---------- Provided passage

The assumptions that make the inverse calculation tractable have the countereffect of introducing an error associated with the Green’s function method itself. This method error is in addition to the data and flux errors that are accounted for by the weights
Clearly, an estimate of this method error is essential. To isolate the method error from the model error an inverse calculation is performed for a case where the model is perfect. This is achieved by using synthetic CFC-11 and CFC-12 observations generated by integrations of the GCM in question. Errors due to the Green’s function method are solely responsible for any misfit between the model, synthetic data, and the prior estimates of the boundary flux (also determined from the model). The method error is determined by performing the inverse calculation using prescribed uncertainties consistent with random error added to the data and flux vectors. These uncertainties are adjusted until the null hypothesis is just satisfied. For the inverse method to be useful, they must be smaller than the real errors estimated in the observations and prior flux. The method error is sensitive to the number, positions, and years of the observations. Hence, when performing the inverse calculation with synthetic data, the real observation positions and times are used.

--------------------
---------- Records to use

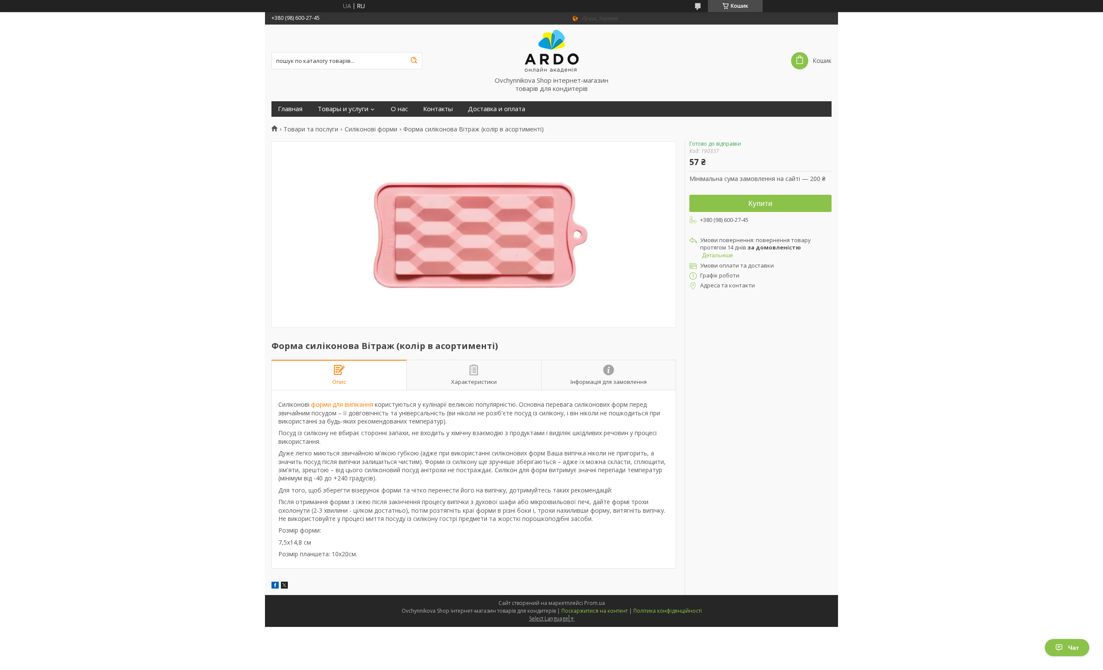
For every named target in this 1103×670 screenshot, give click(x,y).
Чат (1073, 647)
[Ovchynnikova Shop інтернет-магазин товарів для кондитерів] (551, 50)
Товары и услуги (343, 109)
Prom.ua (594, 603)
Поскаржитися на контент (594, 610)
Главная (290, 109)
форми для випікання (342, 404)
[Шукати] (413, 60)
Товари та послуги (311, 129)
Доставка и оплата (496, 109)
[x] (284, 586)
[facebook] (275, 586)
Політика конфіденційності (667, 610)
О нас (399, 109)
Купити (760, 203)
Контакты (438, 109)
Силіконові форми (371, 129)
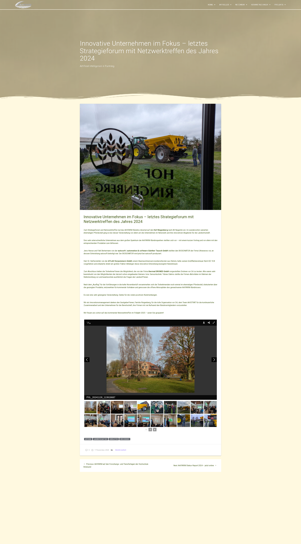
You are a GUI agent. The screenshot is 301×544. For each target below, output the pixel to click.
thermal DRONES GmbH (158, 271)
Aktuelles (224, 5)
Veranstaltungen (259, 5)
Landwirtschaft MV (100, 439)
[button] (204, 322)
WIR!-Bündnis (125, 439)
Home (210, 5)
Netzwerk (240, 5)
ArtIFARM (88, 439)
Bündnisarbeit (120, 450)
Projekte (278, 5)
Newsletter (114, 439)
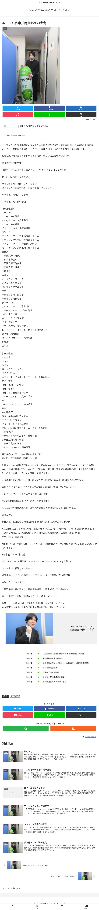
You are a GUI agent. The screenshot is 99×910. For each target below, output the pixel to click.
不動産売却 (16, 696)
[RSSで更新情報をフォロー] (73, 728)
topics (6, 696)
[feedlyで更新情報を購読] (26, 728)
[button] (91, 476)
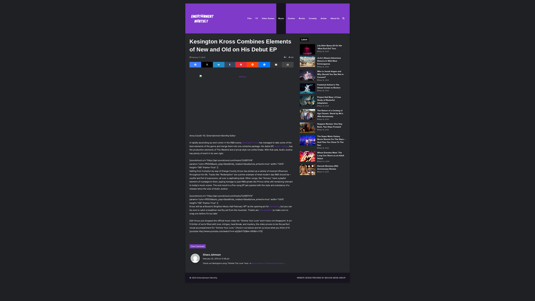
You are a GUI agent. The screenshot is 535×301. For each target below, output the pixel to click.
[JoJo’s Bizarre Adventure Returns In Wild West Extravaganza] (307, 62)
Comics (291, 18)
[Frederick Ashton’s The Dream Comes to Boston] (307, 88)
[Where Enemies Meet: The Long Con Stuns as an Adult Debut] (307, 156)
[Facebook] (195, 64)
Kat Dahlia (274, 206)
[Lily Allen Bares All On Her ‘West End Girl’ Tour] (307, 49)
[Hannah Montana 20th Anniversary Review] (307, 170)
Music (281, 18)
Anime (324, 18)
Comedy (313, 18)
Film (249, 18)
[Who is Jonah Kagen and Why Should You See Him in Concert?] (307, 75)
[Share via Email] (276, 64)
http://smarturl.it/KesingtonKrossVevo (268, 263)
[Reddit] (252, 64)
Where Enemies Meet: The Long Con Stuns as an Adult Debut (330, 155)
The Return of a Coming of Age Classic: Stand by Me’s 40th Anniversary (330, 113)
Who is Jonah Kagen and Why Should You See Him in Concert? (330, 74)
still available (265, 210)
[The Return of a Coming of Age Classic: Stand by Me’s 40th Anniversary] (307, 114)
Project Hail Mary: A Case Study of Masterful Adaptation (329, 100)
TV (256, 18)
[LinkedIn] (218, 64)
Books (302, 18)
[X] (207, 64)
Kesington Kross (250, 142)
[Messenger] (264, 64)
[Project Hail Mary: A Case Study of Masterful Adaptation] (307, 101)
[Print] (287, 64)
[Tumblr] (229, 64)
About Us (334, 18)
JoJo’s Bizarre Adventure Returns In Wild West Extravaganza (329, 61)
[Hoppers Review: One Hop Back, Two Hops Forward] (307, 127)
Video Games (268, 18)
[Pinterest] (241, 64)
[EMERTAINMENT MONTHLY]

--------------------

** What you need to do **
**1.** In the passage on Green's function method error, what observations are used to isolate the method error from the model error?
**2.** Please filter the records to keep only the lines that contain the string "Stand", treating uppercase and lowercase as different.
The passage and the records are unrelated material.

** Response list **
**1.** Synthetic CFC-11 and CFC-12 observations generated by integrations of the GCM in question.

**2.**
The Return of a Coming of Age Classic: Stand by Me’s 40th Anniversary (330, 113)
[The Return of a Coming of Age Classic: Stand by Me’s 40th Anniversary] (307, 114)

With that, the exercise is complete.